Copy out the listing below line for line, keeping every word and number unchanged, and leave out the pictures.

## Supplied material
>>>>>
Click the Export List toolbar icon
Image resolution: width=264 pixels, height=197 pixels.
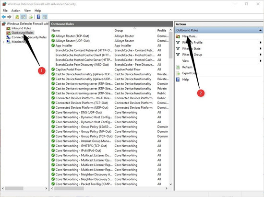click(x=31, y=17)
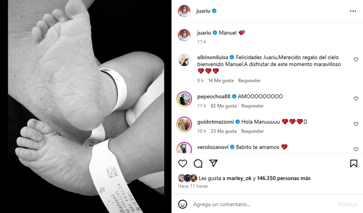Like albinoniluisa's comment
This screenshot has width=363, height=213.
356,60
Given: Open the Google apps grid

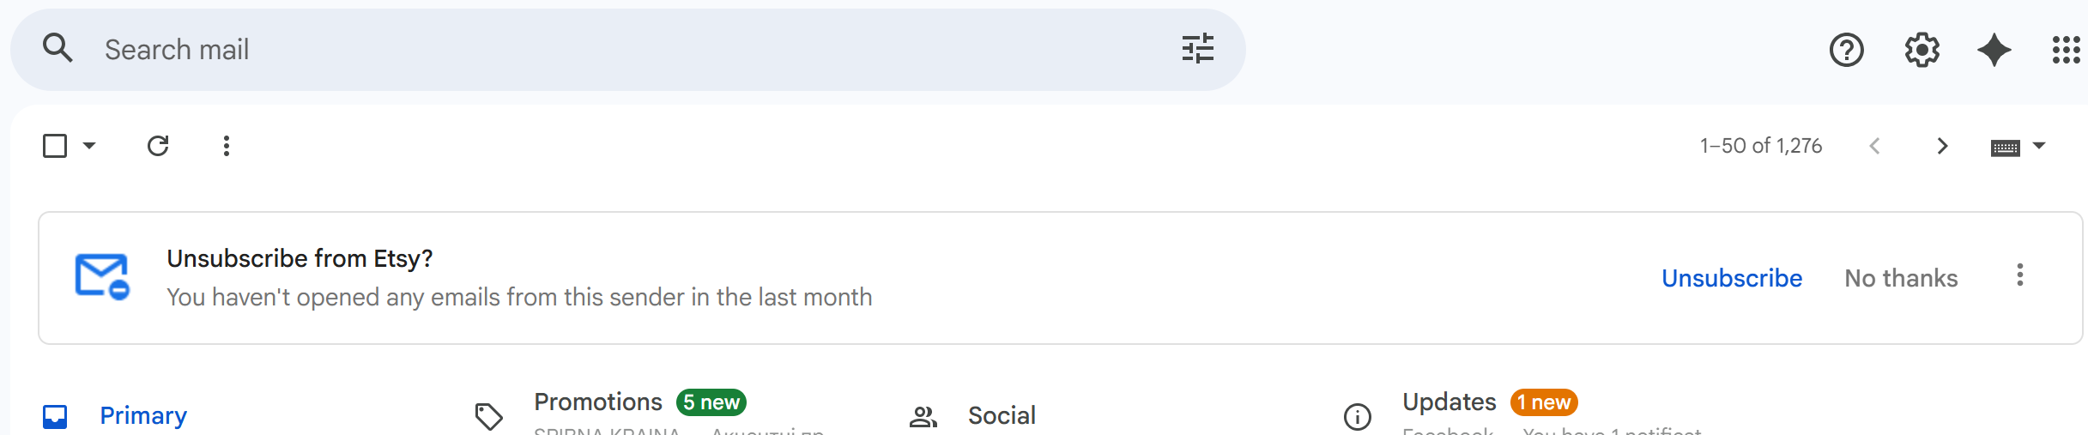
<<<<<
## Task result
Click the Export List toolbar icon
Image resolution: width=264 pixels, height=197 pixels.
click(x=31, y=17)
Like albinoniluisa's comment
This screenshot has width=363, height=213.
356,60
Given: Open the Google apps grid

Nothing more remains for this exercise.